[Stored data]
-- Opening Marker --

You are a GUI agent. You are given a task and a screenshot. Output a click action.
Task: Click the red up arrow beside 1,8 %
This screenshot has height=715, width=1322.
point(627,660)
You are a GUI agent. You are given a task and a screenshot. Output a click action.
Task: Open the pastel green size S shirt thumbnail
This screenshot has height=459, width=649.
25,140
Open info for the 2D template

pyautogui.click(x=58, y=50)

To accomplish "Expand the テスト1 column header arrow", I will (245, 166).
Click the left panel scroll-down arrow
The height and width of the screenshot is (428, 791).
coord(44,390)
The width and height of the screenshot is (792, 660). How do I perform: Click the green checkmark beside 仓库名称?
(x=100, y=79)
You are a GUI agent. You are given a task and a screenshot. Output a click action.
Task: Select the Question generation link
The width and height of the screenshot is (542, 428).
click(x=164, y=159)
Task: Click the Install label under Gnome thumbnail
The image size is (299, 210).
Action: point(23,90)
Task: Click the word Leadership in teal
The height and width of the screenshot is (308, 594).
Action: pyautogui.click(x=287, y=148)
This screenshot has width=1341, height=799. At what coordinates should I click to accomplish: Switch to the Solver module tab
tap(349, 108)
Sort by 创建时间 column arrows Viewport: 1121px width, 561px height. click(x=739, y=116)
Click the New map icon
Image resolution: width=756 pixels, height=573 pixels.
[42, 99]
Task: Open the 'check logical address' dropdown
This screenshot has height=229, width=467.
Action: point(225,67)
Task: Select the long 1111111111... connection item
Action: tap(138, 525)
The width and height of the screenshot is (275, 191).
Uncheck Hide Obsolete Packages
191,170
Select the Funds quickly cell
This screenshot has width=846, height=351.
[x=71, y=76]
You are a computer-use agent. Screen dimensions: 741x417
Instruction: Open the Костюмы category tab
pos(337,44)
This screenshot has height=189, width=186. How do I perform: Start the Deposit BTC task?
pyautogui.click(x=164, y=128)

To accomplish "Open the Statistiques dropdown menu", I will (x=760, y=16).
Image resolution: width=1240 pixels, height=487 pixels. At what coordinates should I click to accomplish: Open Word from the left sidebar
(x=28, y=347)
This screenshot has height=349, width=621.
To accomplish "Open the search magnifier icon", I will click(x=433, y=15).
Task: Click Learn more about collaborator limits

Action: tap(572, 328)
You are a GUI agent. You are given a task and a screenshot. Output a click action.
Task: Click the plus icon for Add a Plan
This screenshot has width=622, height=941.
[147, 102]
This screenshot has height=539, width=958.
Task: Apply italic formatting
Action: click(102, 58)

-- Closing Marker --

▶ [Your task] Among the entries above, how many lines hold the string "thumbnail"? Answer with the number only.

▶ [Solution for this exercise] 2